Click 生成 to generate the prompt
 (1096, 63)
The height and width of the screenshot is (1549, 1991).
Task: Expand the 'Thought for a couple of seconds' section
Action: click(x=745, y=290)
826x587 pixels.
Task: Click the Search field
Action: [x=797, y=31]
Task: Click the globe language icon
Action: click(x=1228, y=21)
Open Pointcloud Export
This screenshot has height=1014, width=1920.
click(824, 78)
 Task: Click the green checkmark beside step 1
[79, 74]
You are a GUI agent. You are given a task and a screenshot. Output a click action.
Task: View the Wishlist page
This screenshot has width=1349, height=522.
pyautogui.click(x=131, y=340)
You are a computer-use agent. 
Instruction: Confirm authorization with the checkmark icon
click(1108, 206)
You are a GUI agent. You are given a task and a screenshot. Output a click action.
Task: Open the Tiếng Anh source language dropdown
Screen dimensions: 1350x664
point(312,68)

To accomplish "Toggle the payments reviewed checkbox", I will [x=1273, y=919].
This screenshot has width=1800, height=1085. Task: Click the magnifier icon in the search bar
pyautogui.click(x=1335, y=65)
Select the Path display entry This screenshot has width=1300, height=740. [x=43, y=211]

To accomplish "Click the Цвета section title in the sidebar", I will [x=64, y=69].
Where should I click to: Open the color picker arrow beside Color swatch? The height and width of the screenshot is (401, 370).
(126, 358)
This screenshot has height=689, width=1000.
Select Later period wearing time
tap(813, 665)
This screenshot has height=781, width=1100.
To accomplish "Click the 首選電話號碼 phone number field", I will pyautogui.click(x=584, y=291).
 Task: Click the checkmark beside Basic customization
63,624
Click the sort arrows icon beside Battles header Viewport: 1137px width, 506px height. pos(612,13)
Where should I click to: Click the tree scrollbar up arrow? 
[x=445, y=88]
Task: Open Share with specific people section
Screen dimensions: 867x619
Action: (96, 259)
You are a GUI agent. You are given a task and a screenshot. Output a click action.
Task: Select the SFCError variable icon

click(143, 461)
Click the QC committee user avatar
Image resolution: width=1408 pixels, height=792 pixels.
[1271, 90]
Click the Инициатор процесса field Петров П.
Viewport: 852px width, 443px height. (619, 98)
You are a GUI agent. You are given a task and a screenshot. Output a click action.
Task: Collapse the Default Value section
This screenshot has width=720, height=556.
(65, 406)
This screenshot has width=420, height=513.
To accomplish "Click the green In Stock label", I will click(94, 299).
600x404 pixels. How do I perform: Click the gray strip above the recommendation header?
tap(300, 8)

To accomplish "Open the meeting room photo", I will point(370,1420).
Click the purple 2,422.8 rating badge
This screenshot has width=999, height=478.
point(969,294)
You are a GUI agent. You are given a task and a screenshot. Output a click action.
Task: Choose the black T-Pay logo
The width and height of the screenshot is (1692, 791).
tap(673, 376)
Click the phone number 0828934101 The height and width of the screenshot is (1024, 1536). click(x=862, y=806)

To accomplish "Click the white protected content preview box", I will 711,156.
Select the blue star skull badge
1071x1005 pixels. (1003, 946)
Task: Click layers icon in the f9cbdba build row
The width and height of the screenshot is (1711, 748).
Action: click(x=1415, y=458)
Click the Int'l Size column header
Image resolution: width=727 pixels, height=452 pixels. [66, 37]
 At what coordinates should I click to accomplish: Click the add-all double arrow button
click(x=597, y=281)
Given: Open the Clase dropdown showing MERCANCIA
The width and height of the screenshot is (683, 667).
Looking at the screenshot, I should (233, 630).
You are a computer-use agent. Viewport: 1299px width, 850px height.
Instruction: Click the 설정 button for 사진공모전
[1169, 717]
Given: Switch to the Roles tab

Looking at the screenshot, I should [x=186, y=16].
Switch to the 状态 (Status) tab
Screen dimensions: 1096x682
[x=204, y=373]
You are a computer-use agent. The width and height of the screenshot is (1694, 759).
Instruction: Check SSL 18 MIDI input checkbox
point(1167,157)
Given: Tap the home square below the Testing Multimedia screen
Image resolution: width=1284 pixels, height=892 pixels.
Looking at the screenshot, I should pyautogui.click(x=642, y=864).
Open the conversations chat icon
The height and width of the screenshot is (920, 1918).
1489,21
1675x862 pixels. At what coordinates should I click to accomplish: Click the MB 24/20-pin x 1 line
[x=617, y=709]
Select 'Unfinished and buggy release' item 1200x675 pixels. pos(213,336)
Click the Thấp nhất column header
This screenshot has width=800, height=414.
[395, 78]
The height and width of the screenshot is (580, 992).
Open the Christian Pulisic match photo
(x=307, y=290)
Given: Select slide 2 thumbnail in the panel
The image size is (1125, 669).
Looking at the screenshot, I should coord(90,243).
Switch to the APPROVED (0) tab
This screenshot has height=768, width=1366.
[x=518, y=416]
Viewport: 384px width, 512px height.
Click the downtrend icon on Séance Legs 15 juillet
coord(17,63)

▶ WRITTEN PROBLEM:
Can you reproduce all of the entries above, line for line, without changing anything?

▶ OUTPUT FOR THIS EXERCISE:
Click 生成 to generate the prompt
 (1096, 63)
The height and width of the screenshot is (1549, 1991).
Task: Expand the 'Thought for a couple of seconds' section
Action: click(x=745, y=290)
826x587 pixels.
Task: Click the Search field
Action: [x=797, y=31]
Task: Click the globe language icon
Action: click(x=1228, y=21)
Open Pointcloud Export
This screenshot has height=1014, width=1920.
click(824, 78)
 Task: Click the green checkmark beside step 1
[79, 74]
You are a GUI agent. You are given a task and a screenshot. Output a click action.
Task: View the Wishlist page
This screenshot has width=1349, height=522.
pyautogui.click(x=131, y=340)
You are a computer-use agent. 
Instruction: Confirm authorization with the checkmark icon
click(1108, 206)
You are a GUI agent. You are given a task and a screenshot. Output a click action.
Task: Open the Tiếng Anh source language dropdown
Screen dimensions: 1350x664
point(312,68)

To accomplish "Toggle the payments reviewed checkbox", I will [x=1273, y=919].
This screenshot has width=1800, height=1085. Task: Click the magnifier icon in the search bar
pyautogui.click(x=1335, y=65)
Select the Path display entry This screenshot has width=1300, height=740. [x=43, y=211]

To accomplish "Click the Цвета section title in the sidebar", I will [x=64, y=69].
Where should I click to: Open the color picker arrow beside Color swatch? The height and width of the screenshot is (401, 370).
(126, 358)
This screenshot has height=689, width=1000.
Select Later period wearing time
tap(813, 665)
This screenshot has height=781, width=1100.
To accomplish "Click the 首選電話號碼 phone number field", I will pyautogui.click(x=584, y=291).
 Task: Click the checkmark beside Basic customization
63,624
Click the sort arrows icon beside Battles header Viewport: 1137px width, 506px height. pos(612,13)
Where should I click to: Click the tree scrollbar up arrow? 
[x=445, y=88]
Task: Open Share with specific people section
Screen dimensions: 867x619
Action: (96, 259)
You are a GUI agent. You are given a task and a screenshot. Output a click action.
Task: Select the SFCError variable icon

click(143, 461)
Click the QC committee user avatar
Image resolution: width=1408 pixels, height=792 pixels.
[1271, 90]
Click the Инициатор процесса field Петров П.
Viewport: 852px width, 443px height. (619, 98)
You are a GUI agent. You are given a task and a screenshot. Output a click action.
Task: Collapse the Default Value section
This screenshot has width=720, height=556.
(65, 406)
This screenshot has width=420, height=513.
To accomplish "Click the green In Stock label", I will click(94, 299).
600x404 pixels. How do I perform: Click the gray strip above the recommendation header?
tap(300, 8)

To accomplish "Open the meeting room photo", I will point(370,1420).
Click the purple 2,422.8 rating badge
This screenshot has width=999, height=478.
point(969,294)
You are a GUI agent. You are given a task and a screenshot. Output a click action.
Task: Choose the black T-Pay logo
The width and height of the screenshot is (1692, 791).
tap(673, 376)
Click the phone number 0828934101 The height and width of the screenshot is (1024, 1536). click(x=862, y=806)

To accomplish "Click the white protected content preview box", I will 711,156.
Select the blue star skull badge
1071x1005 pixels. (1003, 946)
Task: Click layers icon in the f9cbdba build row
The width and height of the screenshot is (1711, 748).
Action: click(x=1415, y=458)
Click the Int'l Size column header
Image resolution: width=727 pixels, height=452 pixels. [66, 37]
 At what coordinates should I click to accomplish: Click the add-all double arrow button
click(x=597, y=281)
Given: Open the Clase dropdown showing MERCANCIA
The width and height of the screenshot is (683, 667).
Looking at the screenshot, I should (233, 630).
You are a computer-use agent. Viewport: 1299px width, 850px height.
Instruction: Click the 설정 button for 사진공모전
[1169, 717]
Given: Switch to the Roles tab

Looking at the screenshot, I should [x=186, y=16].
Switch to the 状态 (Status) tab
Screen dimensions: 1096x682
[x=204, y=373]
You are a computer-use agent. The width and height of the screenshot is (1694, 759).
Instruction: Check SSL 18 MIDI input checkbox
point(1167,157)
Given: Tap the home square below the Testing Multimedia screen
Image resolution: width=1284 pixels, height=892 pixels.
Looking at the screenshot, I should pyautogui.click(x=642, y=864).
Open the conversations chat icon
The height and width of the screenshot is (920, 1918).
1489,21
1675x862 pixels. At what coordinates should I click to accomplish: Click the MB 24/20-pin x 1 line
[x=617, y=709]
Select 'Unfinished and buggy release' item 1200x675 pixels. pos(213,336)
Click the Thấp nhất column header
This screenshot has width=800, height=414.
[395, 78]
The height and width of the screenshot is (580, 992).
Open the Christian Pulisic match photo
(x=307, y=290)
Given: Select slide 2 thumbnail in the panel
The image size is (1125, 669).
Looking at the screenshot, I should coord(90,243).
Switch to the APPROVED (0) tab
This screenshot has height=768, width=1366.
[x=518, y=416]
Viewport: 384px width, 512px height.
Click the downtrend icon on Séance Legs 15 juillet
coord(17,63)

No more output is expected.